The calibration standards were injected on a SCIEX ExionAE system using a Phenomenex Kinetex C18 column for chromatographic separation. The gradient run was 16 min with mobile phases of 0.05mM ammonium fluoride in water (“A”) and 0.05mM ammonium fluoride in methanol (“B”). The injection volume was 10 µL. The samples were analyzed using the SCIEX 7500+ system with an OptiFlow Pro source operated in electrospray ionization mode. Samples were also run on a QTRAP 6500+ system for sensitivity comparison.

RESULTS:
The SCIEX 7500+ system showed high levels of sensitivity, allowing for the low-level quantitation of almost all steroids at sub-pg levels, reaching as low as 2.5 fg on column for some compounds. Linearity (1/x weighting, r2 > 0.999) was achieved for all steroids across the calibration range. Average accuracy and precision were assessed for 3 replicates and was within acceptable validation requirements with average accuracy of 85-115% and precision of < 15% for three replicate injections at all concentrations.

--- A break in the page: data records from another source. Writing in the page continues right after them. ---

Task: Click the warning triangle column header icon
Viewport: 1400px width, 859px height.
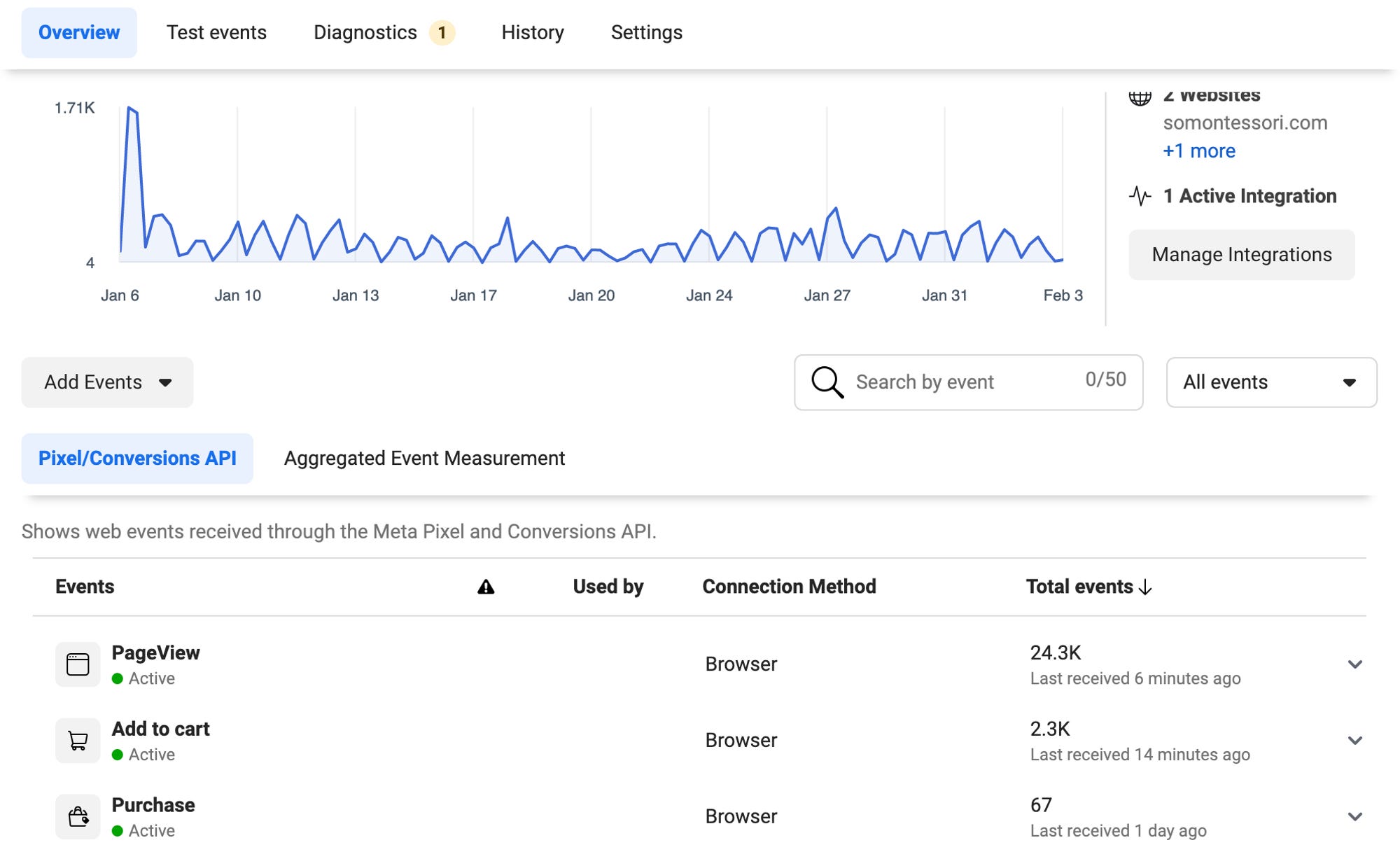Action: pyautogui.click(x=486, y=587)
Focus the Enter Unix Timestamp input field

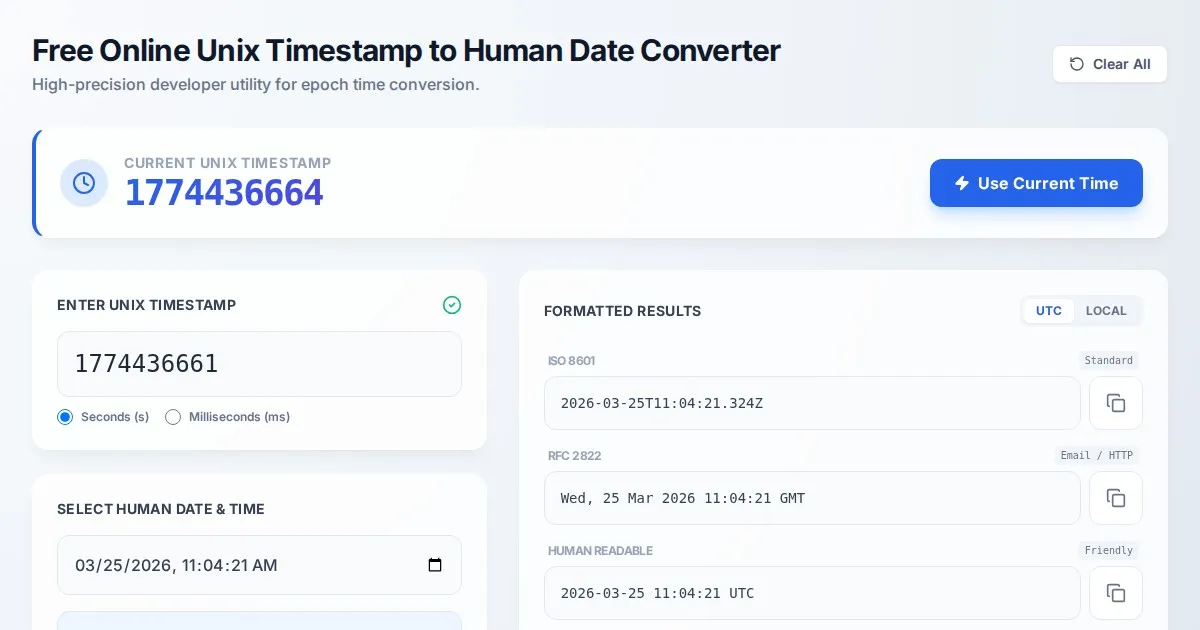click(259, 364)
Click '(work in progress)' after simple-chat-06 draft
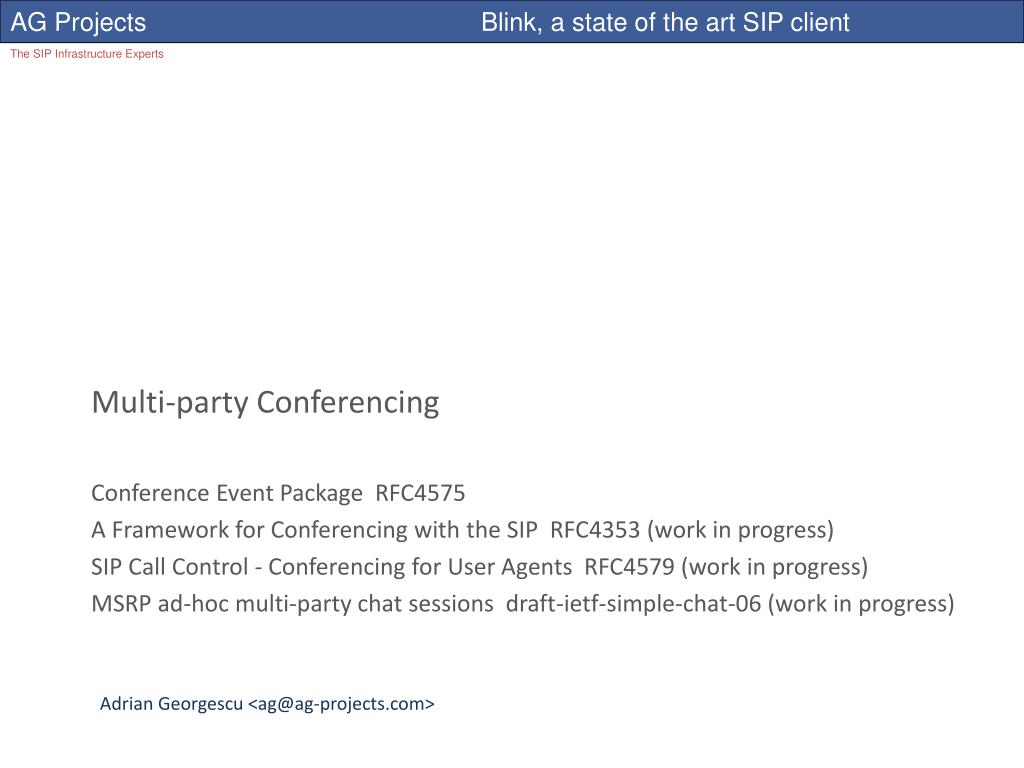This screenshot has height=768, width=1024. (x=861, y=604)
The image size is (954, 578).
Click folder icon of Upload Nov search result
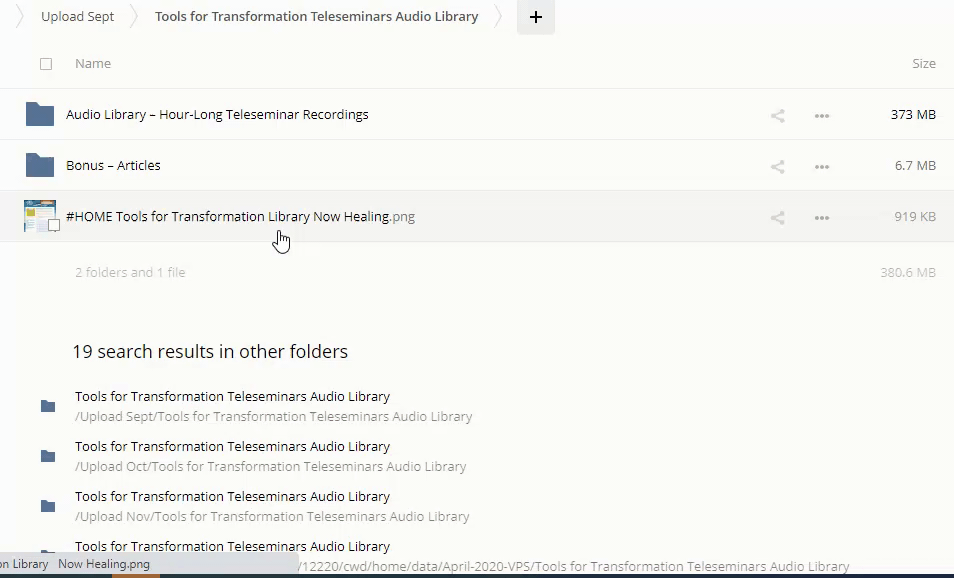pos(48,506)
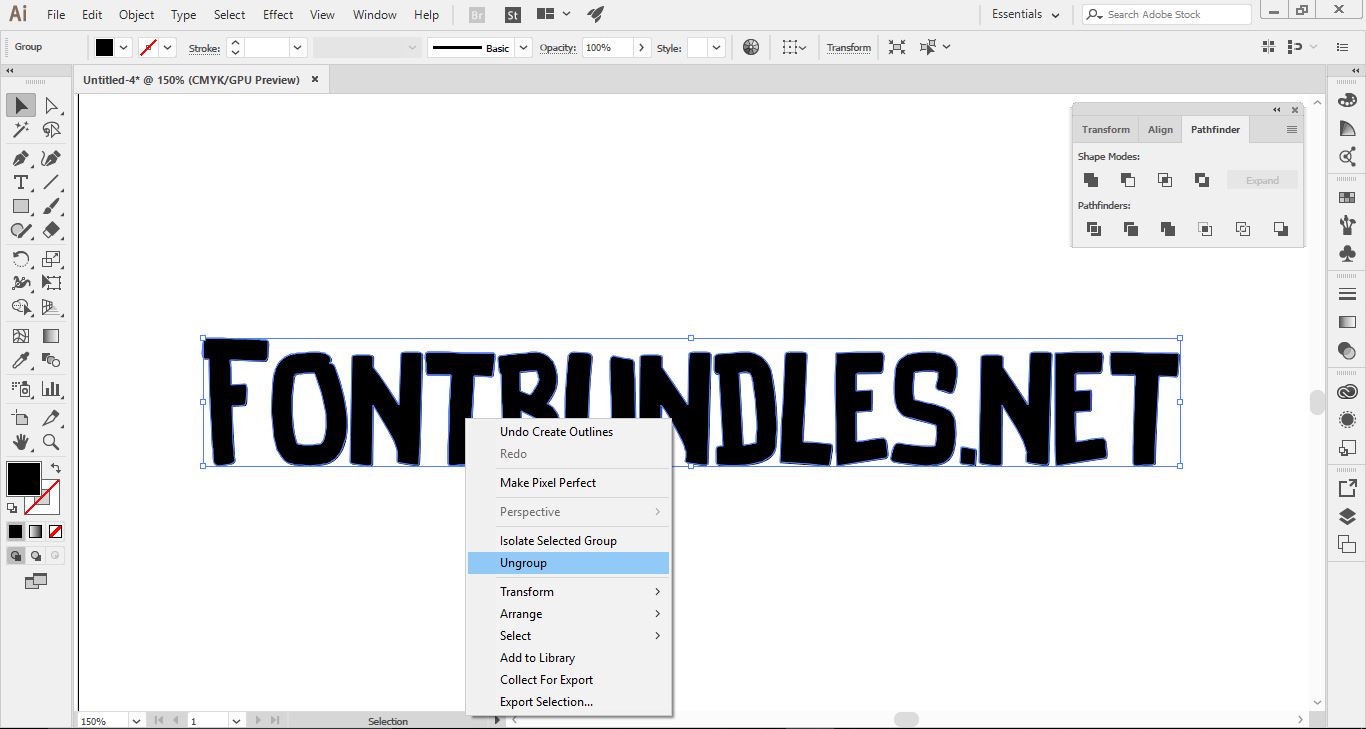Viewport: 1366px width, 729px height.
Task: Select the Pen tool
Action: click(19, 158)
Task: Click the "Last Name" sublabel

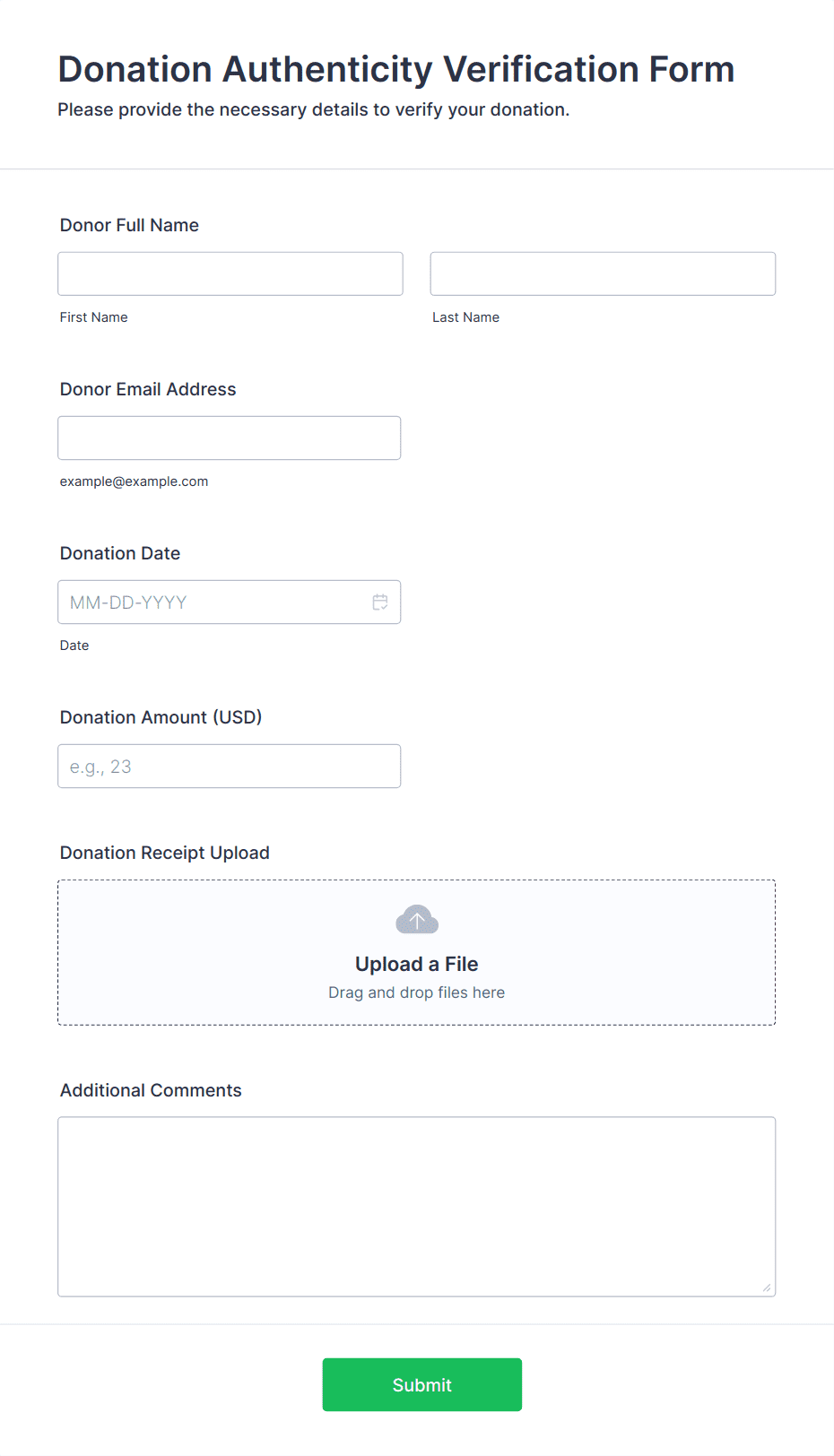Action: point(466,317)
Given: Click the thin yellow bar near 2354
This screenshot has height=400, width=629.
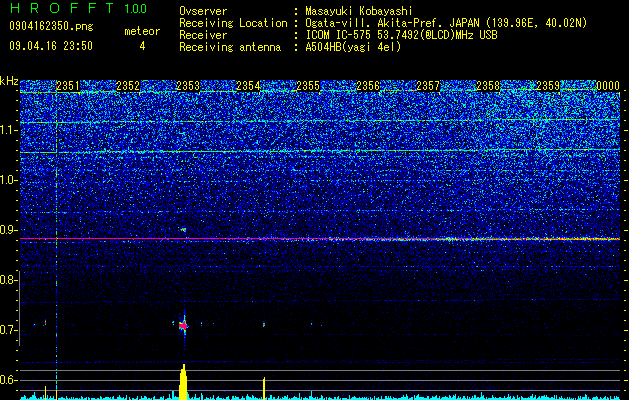Looking at the screenshot, I should (264, 388).
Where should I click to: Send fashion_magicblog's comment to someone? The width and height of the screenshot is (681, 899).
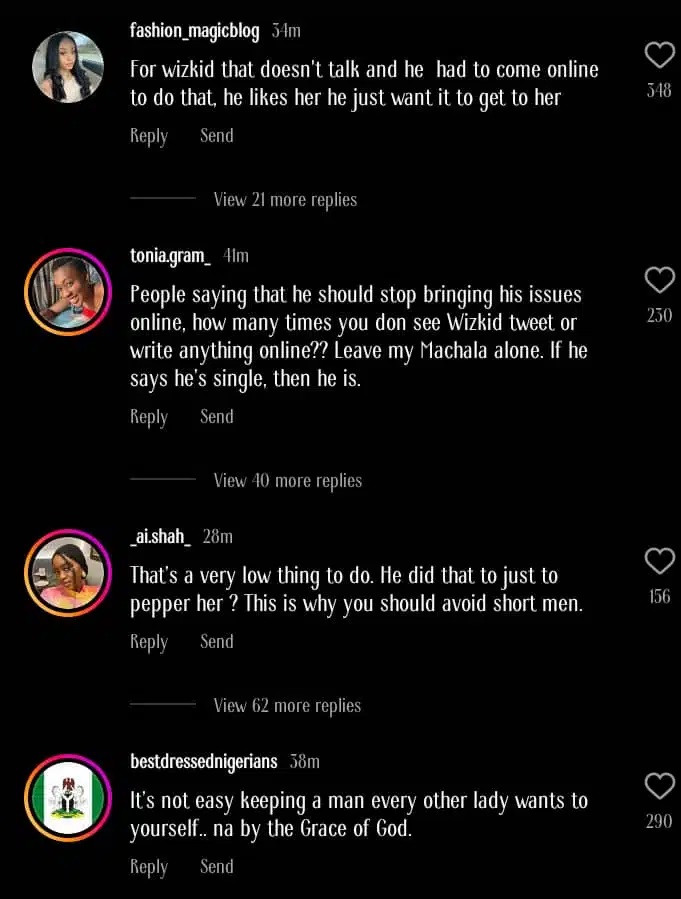click(216, 136)
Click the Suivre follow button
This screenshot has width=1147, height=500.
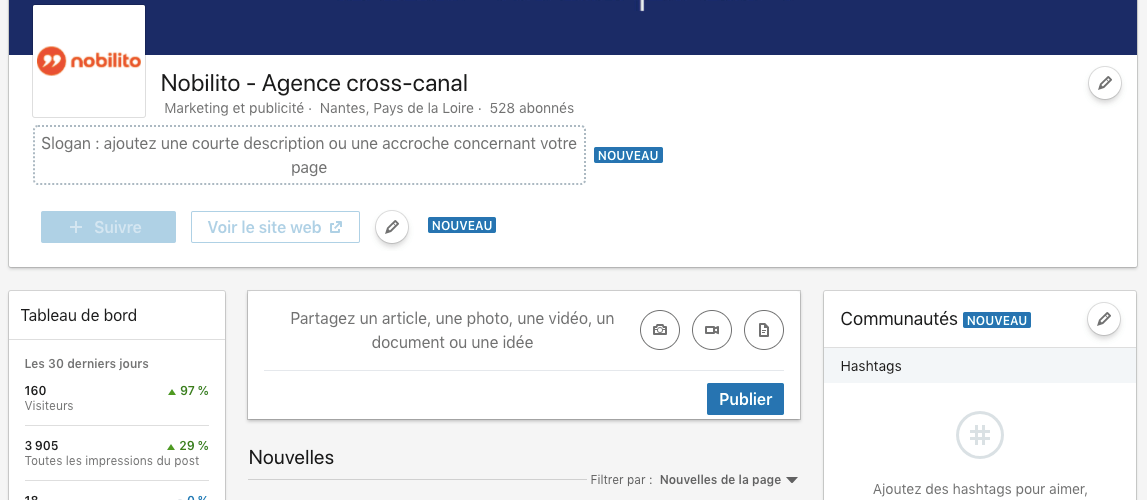tap(108, 227)
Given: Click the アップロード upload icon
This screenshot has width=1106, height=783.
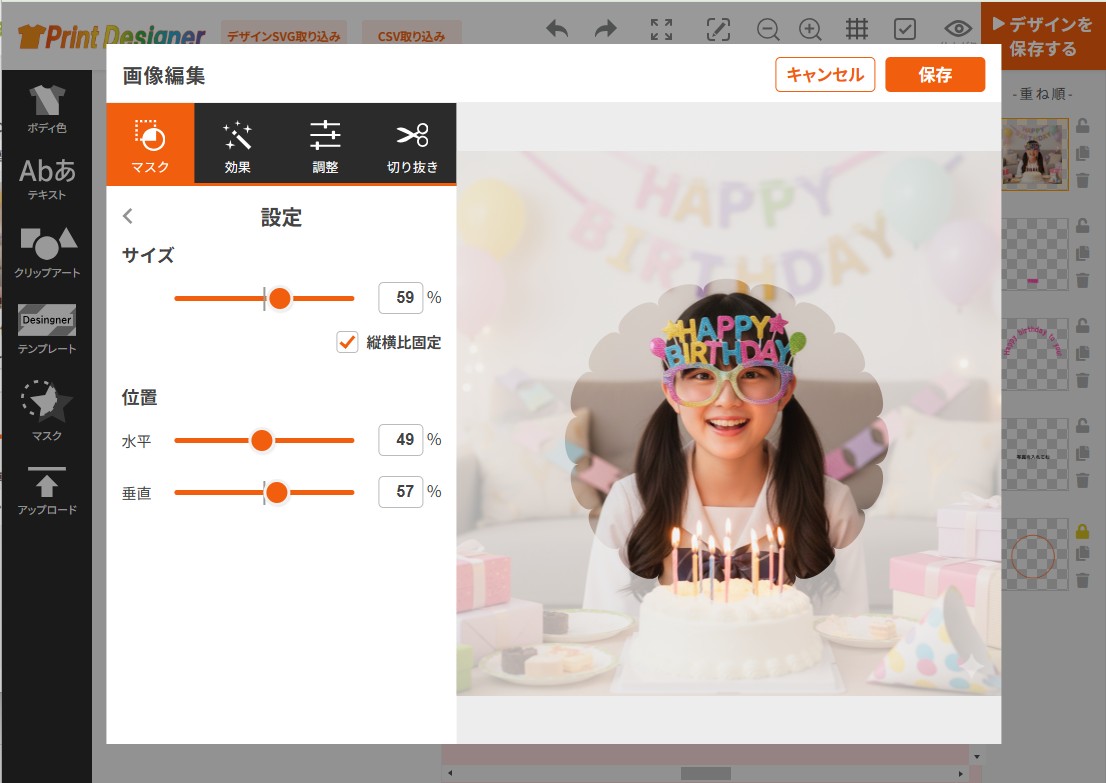Looking at the screenshot, I should pos(47,489).
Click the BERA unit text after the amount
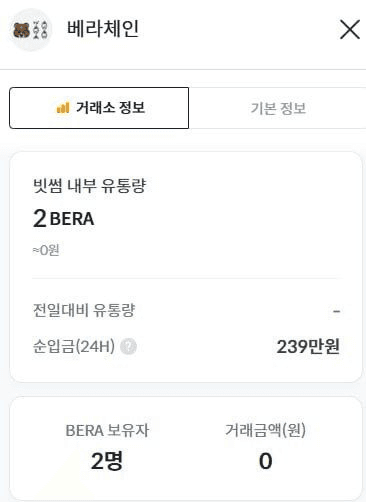Screen dimensions: 366x502 click(x=72, y=219)
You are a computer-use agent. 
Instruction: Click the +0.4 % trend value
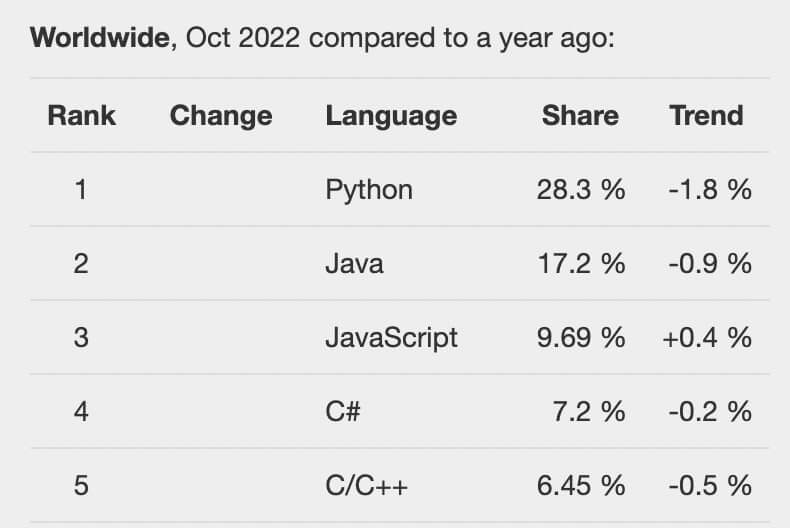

The sensitivity differences between the 7500+ and 6500+ systems were investigated by calculating the relative gains in peak area and S/N (n=3) for each MRM transition at the LLOQ concentration determined on the QTRAP 6500+ system. Across all transitions, the average area gain was 14-fold and the average increase in S/N was 4.7-fold demonstrating the significant sensitivity increase of the 7500+ system. In addition to sensitivity, the assay reproducibility was assessed by comparing the RSD% at the same concentrations for 3 replicate injections. Overall, the 7500+ system showed better precision (i.e., lower RSD% values). Specifically, the CV% was 2.1% for the 7500+ system as compared to 5. 9% for the QTRAP 6500+ system.

DISCUSSION:
This technical note demonstrates a method for the analysis of 18 steroids in solvent, achieving lower limits of quantitation (LLOQ) as low as 2.5 fg on column on the SCIEX 7500+ system. The advantage of this high sensitivity was explored by comparing the results with the previous generation of MS, a QTRAP 6500+ instrument. The results showed an increase in sensitivity for the SCIEX 7500+ system, shown in significant gains for both peak area, and signal-to-noise (S/N), utilizing optimization of the Q0 dissociation (Q0D) parameter, a feature unique to the improved front-end technology of the SCIEX 7500+ system. This increase in sensitivity would potentially allow for simplified sample preparation, reduced injection volume or a decrease in the detection levels previously achieved in similar workflows.